- _Job_
In the data below, quote word for word the stretch from the line containing "Select the pencil annotation tool" through the line containing "(x=117, y=162)". Omit the pictures.

(Recorded data)
——————

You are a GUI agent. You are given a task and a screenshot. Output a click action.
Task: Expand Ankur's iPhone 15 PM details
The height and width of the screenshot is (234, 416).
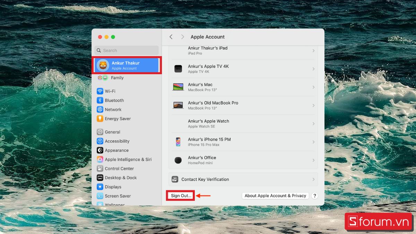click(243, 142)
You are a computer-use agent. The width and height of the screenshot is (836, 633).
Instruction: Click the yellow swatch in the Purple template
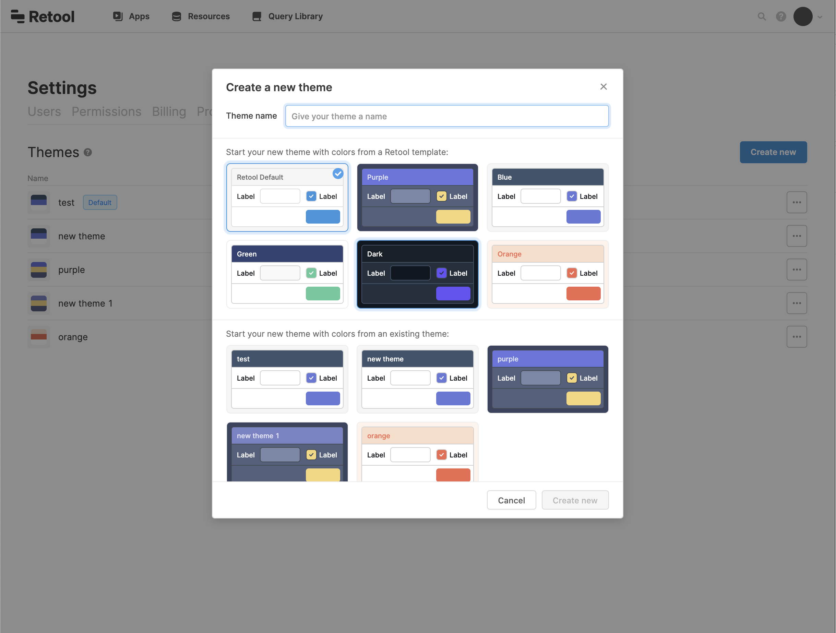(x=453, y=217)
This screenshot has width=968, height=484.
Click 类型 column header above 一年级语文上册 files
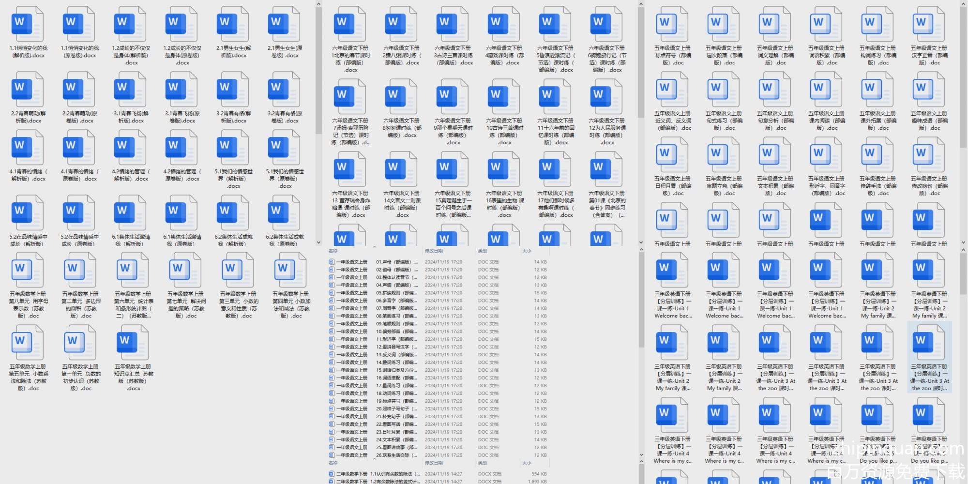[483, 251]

——————

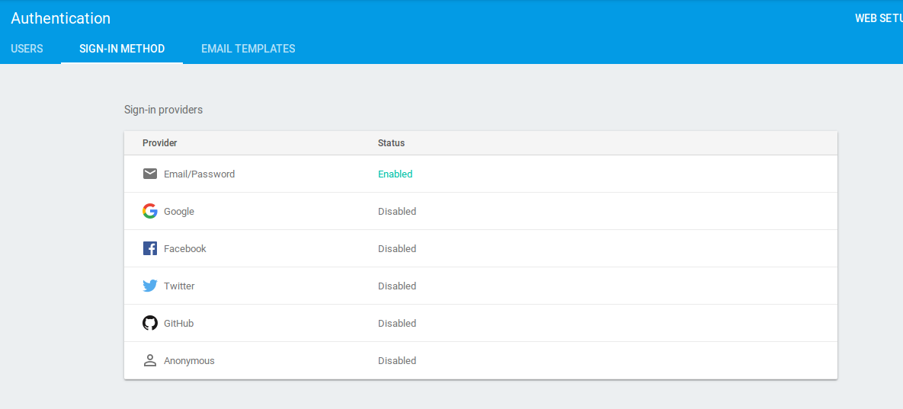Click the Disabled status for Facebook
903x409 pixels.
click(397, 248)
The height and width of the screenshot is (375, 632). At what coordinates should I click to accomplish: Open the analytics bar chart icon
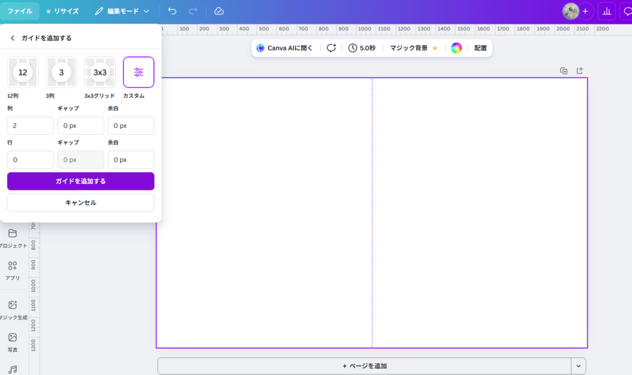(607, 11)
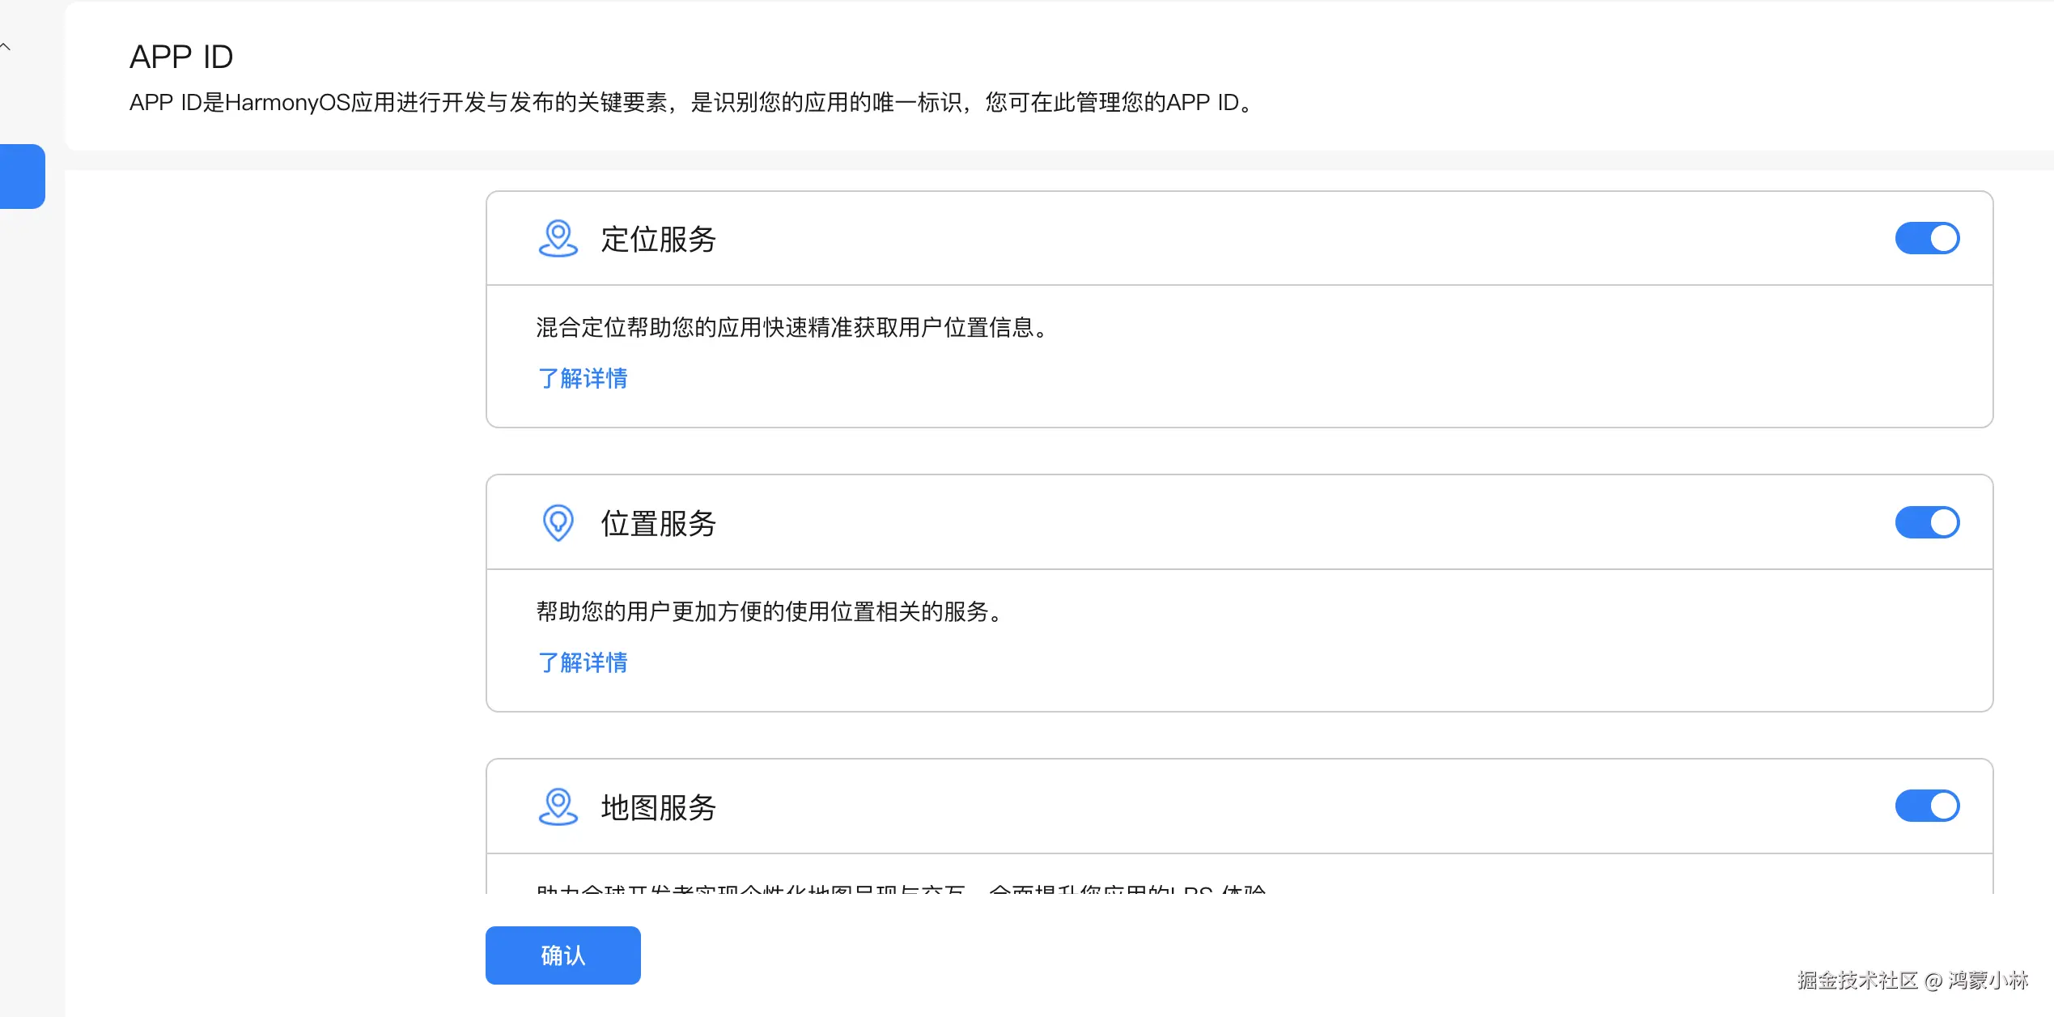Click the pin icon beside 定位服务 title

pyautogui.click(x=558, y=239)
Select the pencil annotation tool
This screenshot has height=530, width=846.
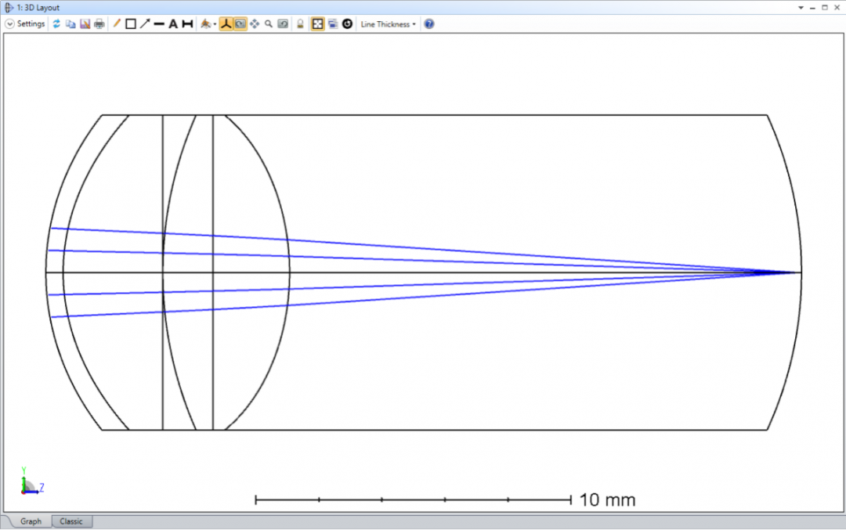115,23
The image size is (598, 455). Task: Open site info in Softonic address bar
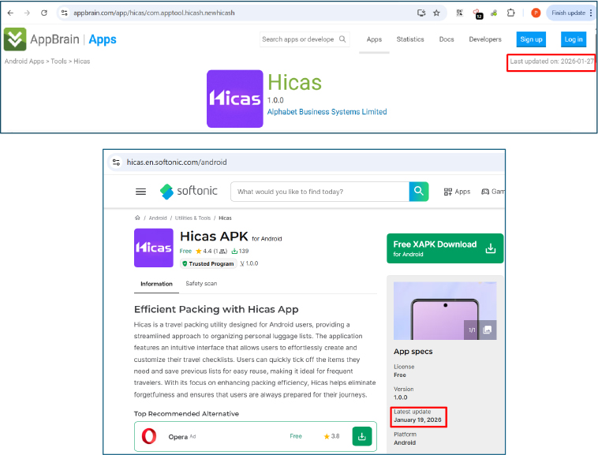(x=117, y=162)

——————

- _Solution to this problem_
Select the pencil annotation tool
This screenshot has height=530, width=846.
115,23
The image size is (598, 455). Task: Open site info in Softonic address bar
(x=117, y=162)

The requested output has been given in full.